● KURZE ÜBUNG:
Gib die Zeilen vom Beginn der Datensätze bis einschließlich der Zeile mit „Action: pyautogui.click(x=189, y=92)“ unverändert wieder.

● ÜBUNGSDATEN:
━━━━━━━━━━━━━━━━━━━━━━━━━━━━━━
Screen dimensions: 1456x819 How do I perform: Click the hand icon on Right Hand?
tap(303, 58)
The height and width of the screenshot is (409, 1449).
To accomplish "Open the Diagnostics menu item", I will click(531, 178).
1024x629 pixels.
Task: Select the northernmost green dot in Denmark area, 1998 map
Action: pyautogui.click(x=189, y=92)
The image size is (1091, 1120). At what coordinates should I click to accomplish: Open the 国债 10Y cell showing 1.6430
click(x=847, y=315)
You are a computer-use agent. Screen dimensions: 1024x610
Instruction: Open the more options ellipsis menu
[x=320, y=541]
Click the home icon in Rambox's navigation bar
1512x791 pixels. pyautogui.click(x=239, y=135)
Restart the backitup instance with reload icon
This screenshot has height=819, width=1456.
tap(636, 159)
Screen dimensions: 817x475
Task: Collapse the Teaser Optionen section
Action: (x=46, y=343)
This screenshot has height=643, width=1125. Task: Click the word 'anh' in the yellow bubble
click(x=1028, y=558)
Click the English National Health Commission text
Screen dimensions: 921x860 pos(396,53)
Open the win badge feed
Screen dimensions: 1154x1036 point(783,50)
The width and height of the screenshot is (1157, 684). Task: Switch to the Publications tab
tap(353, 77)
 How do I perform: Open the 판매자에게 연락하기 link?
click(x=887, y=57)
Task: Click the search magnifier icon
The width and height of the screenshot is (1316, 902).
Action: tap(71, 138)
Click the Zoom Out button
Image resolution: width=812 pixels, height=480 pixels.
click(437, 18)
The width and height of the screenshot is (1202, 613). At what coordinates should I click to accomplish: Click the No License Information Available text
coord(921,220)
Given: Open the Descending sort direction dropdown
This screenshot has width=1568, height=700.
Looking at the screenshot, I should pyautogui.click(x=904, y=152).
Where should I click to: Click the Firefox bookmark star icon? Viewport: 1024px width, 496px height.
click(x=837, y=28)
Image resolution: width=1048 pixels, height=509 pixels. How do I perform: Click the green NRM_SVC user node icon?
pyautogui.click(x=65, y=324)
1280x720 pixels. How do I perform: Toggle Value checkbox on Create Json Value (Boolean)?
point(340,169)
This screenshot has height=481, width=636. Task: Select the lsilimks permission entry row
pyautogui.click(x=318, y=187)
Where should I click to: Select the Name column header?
━━━━━━━━━━━━━━━━━━━━━━━━━━━━━━
● LÖSUNG:
Screen dimensions: 1456x819 How do I perform: Click the hand icon on Right Hand?
tap(303, 58)
The height and width of the screenshot is (409, 1449).
To accomplish "Open the Diagnostics menu item", I will click(531, 178).
1024x629 pixels.
Task: Select the northernmost green dot in Denmark area, 1998 map
Action: pyautogui.click(x=189, y=92)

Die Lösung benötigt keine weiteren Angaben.